The benefits of chaga antioxidants

The antioxidant activity in Chaga makes the mushroom an adaptogen, which helps the body manage stress and adapt to external stressors to restore physiological balance. There are several kinds of antioxidant compounds in Chaga mushrooms, such as polyphenols, polysaccharides, melanin, and triterpenes. The variety of these bioactive compounds contributes to Chaga’s high ORAC score. Chaga’s antioxidant properties are known for a variety of health benefits:

Improves the immune system response

Too many free radicals can compromise our body’s immunity by damaging immune cells. Clinical trials have found that antioxidants protect immune cells from being attacked, therefore keeping the immune system strong (2).

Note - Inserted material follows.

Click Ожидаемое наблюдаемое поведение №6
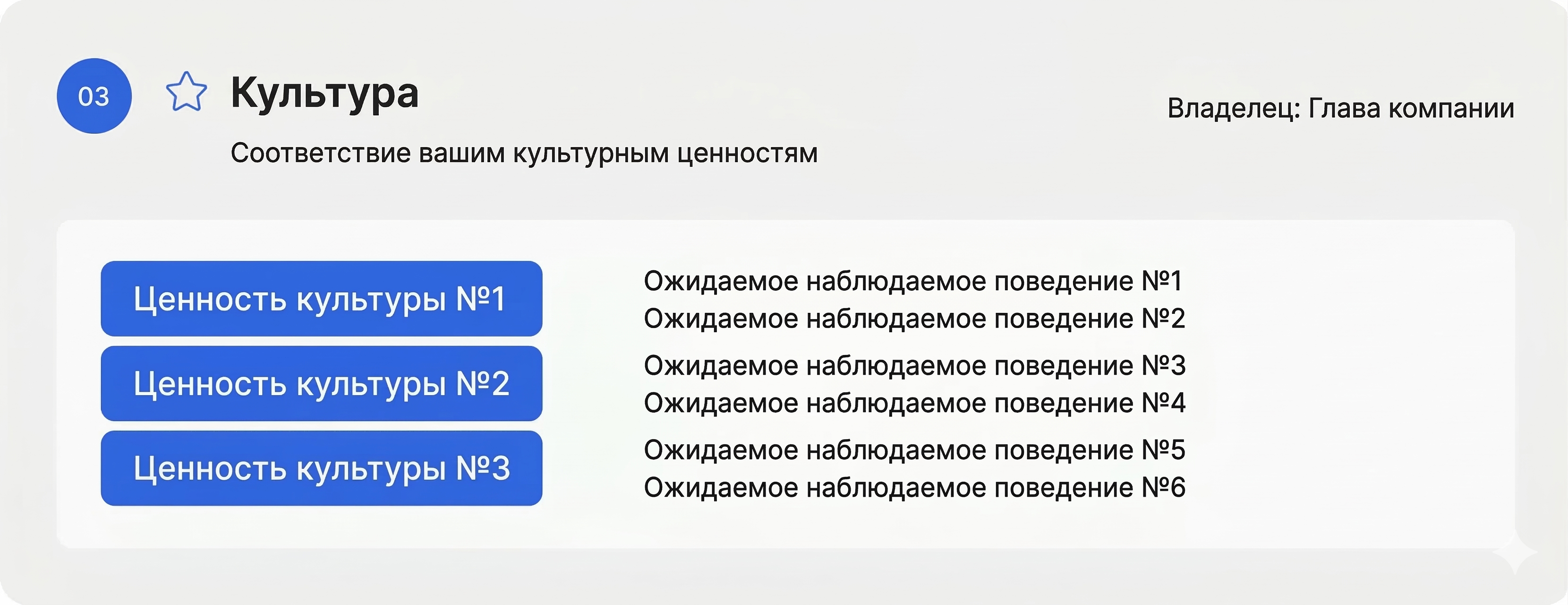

Helps prevent type 2 diabetes

When blood sugar concentrations are too high, glucose oxidizes and becomes free radicals. This oxidative stress can contribute to the development and advancement of diabetes. Antioxidants stop this oxidization and help regulate glucose metabolism (3).

Anti-cancer properties

Studies have correlated oxidative stress and carcinogenesis, which is the formation of cancer cells. Chaga contains an antioxidant enzyme called superoxide dismutases which helps revert the cancer phenotype (4). As a result, the enzyme can regulate the progression of cancer cells by preventing more ones from mutating.

Adding chaga to your daily routine

If you’re scavenging for your own Chaga, you can boil it in water and make a Chaga tea, but keep in mind that it will not have the full effect of all the antioxidant compounds because some of them are not water-soluble. To get the most out of Chaga, you will need to process it through a month-long dual extraction process which draws out compounds with a combination of alcohol and hot water extraction.

That’s why we recommend investing in a high-quality tincture such as Naturealm’s Chaga Mushroom Extract Tincture, which has already gone through the dual extraction method. Adding Chaga mushrooms to your supplement routine can be as easy as adding a few drops to your morning coffee or smoothie, giving you an antioxidant boost any time of the day.

Although oxidative stress is inevitable, we can take our wellness into our own hands through preventative care to keep our bodies in a regulated balance between free radicals and antioxidant compounds. Chaga might not be the prettiest medicinal mushroom out there, but it definitely packs a punch with its insanely high antioxidant quantity.


1.)   Park, Yoo Kyoung, Hyang Burm Lee, Eun-Jae Jeon, Hack Sung Jung, and Myung-Hee Kang. 2004. “Chaga Mushroom Extract Inhibits Oxidative DNA Damage in Human Lymphocytes as Assessed by Comet Assay.” BioFactors 21 (1-4): 109–12.

2.)   Bendich, A. 1993. “Physiological Role of Antioxidants in the Immune System.” Journal of Dairy Science 76 (9): 2789–94.

3.)   Bajaj, Sarita, and Afreen Khan. 2012. “Antioxidants and Diabetes.” Indian Journal of Endocrinology and Metabolism 16 (Suppl 2): S267-71.